┌─ SUPPLIED DATA
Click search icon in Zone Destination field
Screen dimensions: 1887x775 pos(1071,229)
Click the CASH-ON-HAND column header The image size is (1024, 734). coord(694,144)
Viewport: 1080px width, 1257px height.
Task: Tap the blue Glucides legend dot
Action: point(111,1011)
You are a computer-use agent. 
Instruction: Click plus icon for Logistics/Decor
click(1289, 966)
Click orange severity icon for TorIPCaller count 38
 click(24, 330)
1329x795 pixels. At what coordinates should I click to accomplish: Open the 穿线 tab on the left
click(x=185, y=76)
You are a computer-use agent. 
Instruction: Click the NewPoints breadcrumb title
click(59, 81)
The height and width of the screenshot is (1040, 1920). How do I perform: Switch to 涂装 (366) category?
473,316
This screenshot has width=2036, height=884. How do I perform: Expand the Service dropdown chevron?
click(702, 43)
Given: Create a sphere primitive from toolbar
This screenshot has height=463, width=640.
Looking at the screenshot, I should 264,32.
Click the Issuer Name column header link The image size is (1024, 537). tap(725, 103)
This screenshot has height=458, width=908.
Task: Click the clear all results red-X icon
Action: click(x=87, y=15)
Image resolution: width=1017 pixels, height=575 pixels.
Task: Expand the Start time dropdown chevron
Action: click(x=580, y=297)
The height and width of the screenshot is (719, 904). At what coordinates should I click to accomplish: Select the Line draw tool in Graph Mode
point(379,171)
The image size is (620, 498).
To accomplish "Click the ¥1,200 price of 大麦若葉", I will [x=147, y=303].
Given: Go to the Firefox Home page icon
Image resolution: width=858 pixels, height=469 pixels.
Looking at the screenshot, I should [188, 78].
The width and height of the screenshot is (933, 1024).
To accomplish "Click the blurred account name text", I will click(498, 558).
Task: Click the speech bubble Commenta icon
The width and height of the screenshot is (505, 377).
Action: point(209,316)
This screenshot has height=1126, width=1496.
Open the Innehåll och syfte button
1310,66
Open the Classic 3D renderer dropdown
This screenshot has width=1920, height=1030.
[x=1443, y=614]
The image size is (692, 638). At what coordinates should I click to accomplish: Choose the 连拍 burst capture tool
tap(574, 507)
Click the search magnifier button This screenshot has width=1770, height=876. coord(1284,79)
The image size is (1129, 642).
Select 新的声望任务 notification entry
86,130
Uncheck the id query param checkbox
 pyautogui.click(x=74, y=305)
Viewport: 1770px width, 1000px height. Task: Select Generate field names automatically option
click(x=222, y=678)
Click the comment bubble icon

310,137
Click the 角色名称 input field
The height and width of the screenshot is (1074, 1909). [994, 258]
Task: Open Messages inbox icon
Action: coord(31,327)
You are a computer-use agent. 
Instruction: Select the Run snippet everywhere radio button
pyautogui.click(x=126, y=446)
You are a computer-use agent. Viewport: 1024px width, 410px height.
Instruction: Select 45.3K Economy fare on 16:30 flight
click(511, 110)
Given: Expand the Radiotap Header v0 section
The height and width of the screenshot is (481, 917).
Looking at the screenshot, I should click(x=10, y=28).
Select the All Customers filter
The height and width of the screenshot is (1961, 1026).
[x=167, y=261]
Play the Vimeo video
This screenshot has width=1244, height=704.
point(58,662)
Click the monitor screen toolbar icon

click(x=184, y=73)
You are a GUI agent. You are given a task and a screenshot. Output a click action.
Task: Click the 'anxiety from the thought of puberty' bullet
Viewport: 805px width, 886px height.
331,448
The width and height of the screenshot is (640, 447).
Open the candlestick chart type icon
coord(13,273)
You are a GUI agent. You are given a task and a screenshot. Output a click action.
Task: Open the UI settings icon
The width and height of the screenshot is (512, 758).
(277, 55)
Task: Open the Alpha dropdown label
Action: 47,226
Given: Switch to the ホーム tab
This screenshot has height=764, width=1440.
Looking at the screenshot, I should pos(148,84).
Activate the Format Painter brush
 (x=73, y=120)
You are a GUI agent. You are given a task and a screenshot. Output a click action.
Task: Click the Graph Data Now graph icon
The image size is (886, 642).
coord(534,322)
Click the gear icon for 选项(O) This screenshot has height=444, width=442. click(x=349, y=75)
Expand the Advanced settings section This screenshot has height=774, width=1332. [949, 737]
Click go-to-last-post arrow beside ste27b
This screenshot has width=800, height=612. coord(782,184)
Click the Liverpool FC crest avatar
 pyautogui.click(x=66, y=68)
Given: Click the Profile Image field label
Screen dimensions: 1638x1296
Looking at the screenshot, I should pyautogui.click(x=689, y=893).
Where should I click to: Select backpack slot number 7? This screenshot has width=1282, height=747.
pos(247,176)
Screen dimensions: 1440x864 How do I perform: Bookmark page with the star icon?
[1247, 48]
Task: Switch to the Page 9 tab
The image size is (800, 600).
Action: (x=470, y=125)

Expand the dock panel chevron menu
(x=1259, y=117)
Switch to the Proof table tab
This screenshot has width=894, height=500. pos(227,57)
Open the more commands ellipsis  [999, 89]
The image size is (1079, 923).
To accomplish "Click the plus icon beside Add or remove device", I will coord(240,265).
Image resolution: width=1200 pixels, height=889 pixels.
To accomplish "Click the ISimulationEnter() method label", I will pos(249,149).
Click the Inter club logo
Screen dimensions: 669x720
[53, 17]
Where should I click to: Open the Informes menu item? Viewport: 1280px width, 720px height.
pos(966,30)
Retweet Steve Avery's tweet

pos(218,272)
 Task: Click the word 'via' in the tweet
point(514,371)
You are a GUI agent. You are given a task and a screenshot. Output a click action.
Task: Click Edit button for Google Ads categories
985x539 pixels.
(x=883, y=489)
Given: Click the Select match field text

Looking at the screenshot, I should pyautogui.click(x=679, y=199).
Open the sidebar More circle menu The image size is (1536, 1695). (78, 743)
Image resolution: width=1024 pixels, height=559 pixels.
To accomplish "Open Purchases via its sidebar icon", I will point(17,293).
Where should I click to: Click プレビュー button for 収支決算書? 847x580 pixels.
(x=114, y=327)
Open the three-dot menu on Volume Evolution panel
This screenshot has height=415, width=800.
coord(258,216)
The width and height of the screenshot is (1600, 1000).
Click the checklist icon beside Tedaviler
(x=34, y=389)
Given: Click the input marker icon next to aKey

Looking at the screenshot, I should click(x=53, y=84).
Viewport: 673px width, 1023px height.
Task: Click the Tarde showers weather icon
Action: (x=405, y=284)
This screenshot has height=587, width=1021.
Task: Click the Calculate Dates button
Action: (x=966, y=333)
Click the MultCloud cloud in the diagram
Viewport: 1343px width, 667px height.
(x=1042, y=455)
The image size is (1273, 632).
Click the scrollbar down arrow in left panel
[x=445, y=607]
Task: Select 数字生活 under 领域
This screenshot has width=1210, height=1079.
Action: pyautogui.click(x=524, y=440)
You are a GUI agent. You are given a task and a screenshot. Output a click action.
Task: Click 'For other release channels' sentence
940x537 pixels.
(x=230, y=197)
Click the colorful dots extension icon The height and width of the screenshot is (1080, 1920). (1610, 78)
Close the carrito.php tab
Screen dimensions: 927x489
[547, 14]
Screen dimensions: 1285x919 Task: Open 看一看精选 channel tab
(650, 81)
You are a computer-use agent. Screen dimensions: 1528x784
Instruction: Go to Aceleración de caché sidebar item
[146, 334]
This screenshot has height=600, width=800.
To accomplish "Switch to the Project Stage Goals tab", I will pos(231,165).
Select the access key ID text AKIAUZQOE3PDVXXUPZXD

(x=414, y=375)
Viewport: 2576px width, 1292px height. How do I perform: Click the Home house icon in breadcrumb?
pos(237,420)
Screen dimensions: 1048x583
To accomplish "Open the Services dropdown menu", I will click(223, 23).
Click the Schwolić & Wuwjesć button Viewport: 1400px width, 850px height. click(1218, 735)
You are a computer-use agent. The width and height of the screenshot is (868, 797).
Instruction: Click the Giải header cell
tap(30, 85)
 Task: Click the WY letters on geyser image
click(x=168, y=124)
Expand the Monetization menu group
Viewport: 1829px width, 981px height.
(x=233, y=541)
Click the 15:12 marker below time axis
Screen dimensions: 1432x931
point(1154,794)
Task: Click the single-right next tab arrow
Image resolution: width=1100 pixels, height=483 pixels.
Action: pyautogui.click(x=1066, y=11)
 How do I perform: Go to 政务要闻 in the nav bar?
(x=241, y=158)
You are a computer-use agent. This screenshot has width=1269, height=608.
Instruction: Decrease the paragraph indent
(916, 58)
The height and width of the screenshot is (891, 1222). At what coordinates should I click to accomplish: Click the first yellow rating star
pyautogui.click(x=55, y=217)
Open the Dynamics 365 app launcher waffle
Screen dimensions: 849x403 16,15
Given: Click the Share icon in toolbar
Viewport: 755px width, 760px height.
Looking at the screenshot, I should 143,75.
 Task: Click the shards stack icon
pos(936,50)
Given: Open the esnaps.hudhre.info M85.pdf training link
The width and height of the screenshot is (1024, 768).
└─
= WHAT IS REQUIRED =
Each line above with the string "from" in it should be located and copied.

= REPLY =
Given: Create a sphere primitive from toolbar
Task: Click the 'anxiety from the thought of puberty' bullet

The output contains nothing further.